Exercise requirements » Would you return, word for word, the lines running from the one with "Task: Open the" to the final line of the listing below, pictures omitted?

(Records for this task begins)

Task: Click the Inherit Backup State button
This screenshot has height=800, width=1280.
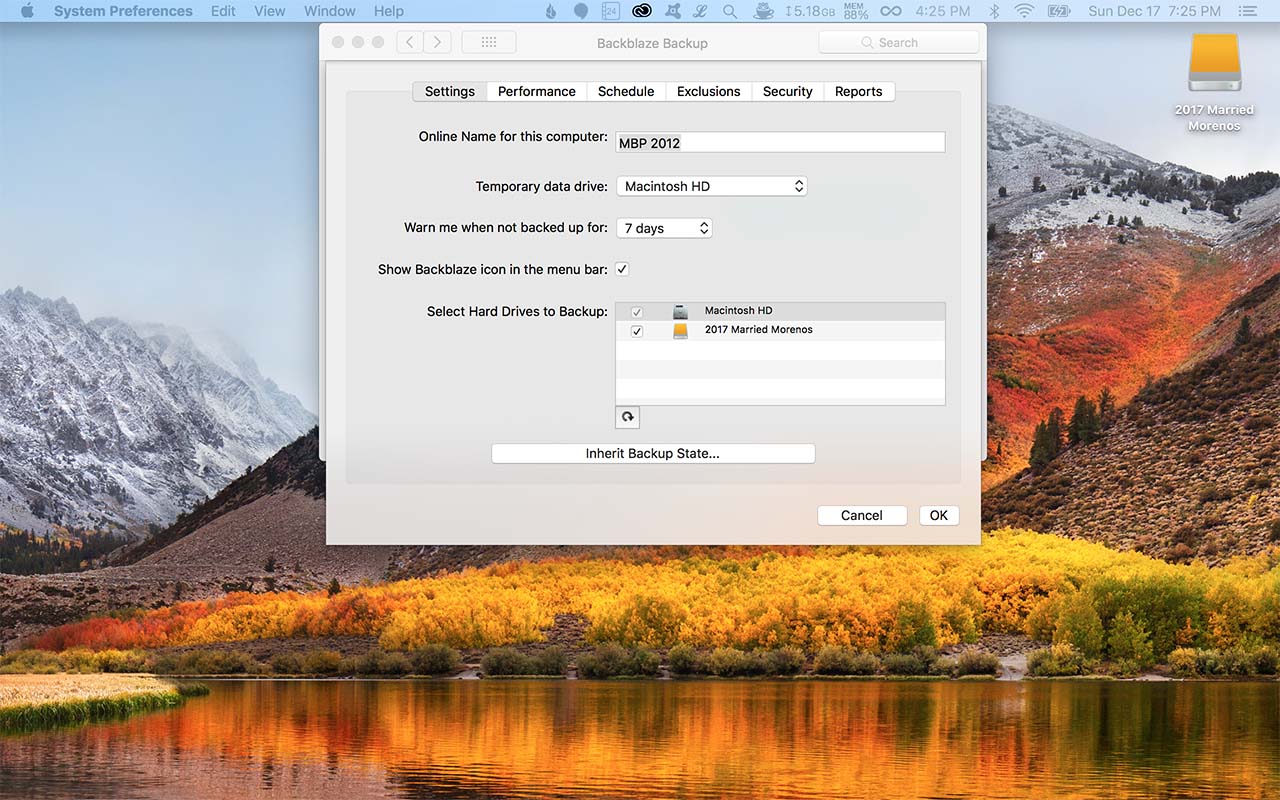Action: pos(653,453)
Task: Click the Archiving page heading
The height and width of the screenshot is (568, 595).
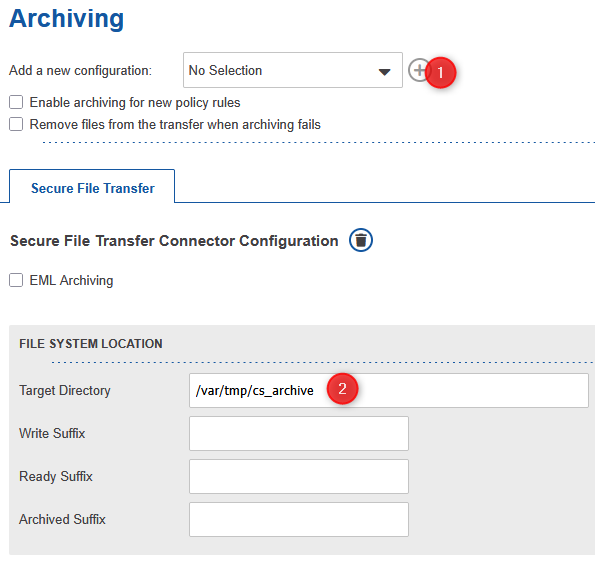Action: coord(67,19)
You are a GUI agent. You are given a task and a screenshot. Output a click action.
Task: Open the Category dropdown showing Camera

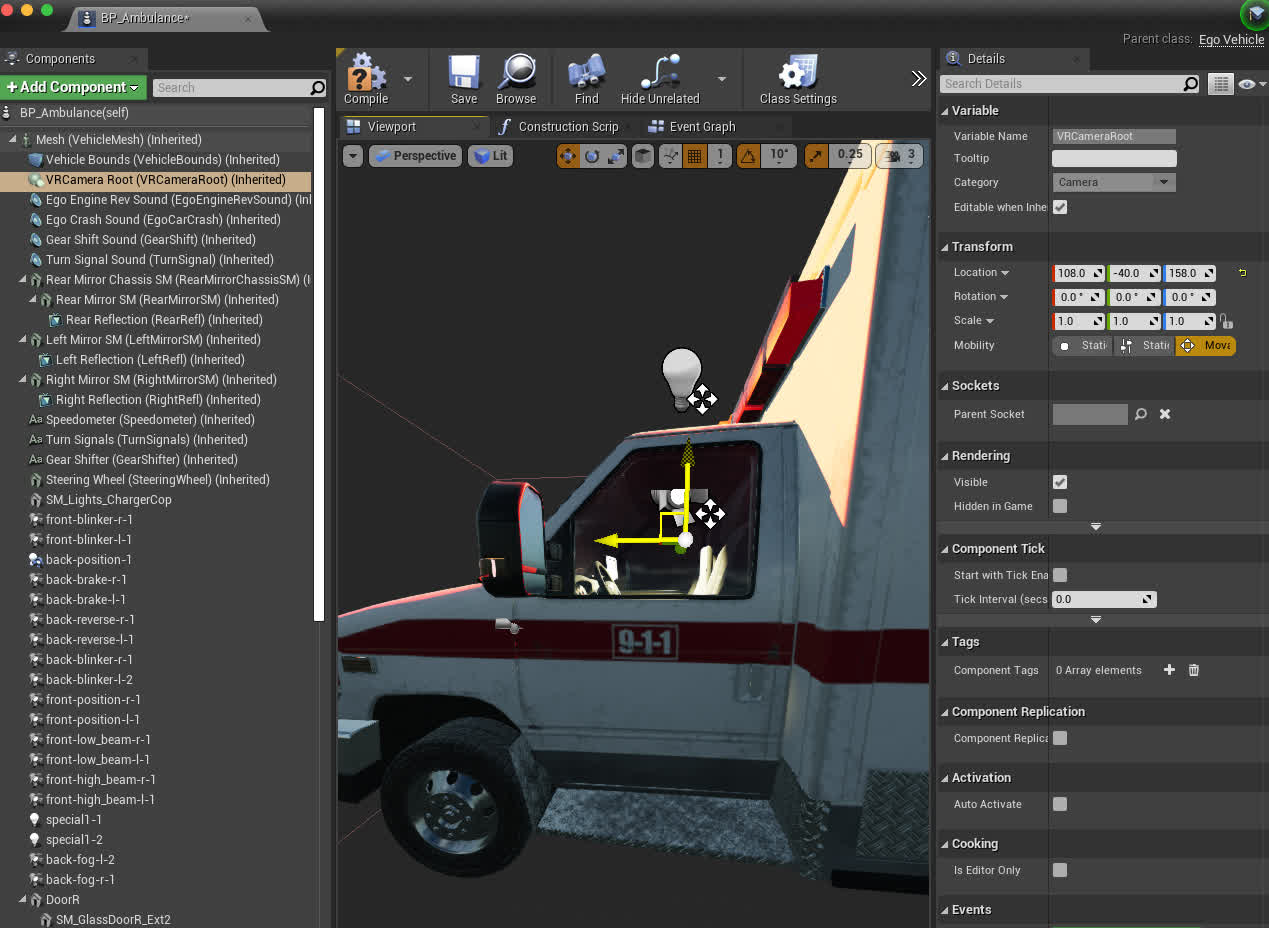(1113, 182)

(Records for this task ends)

Written solution »
Task: Open the Category dropdown showing Camera

(1113, 182)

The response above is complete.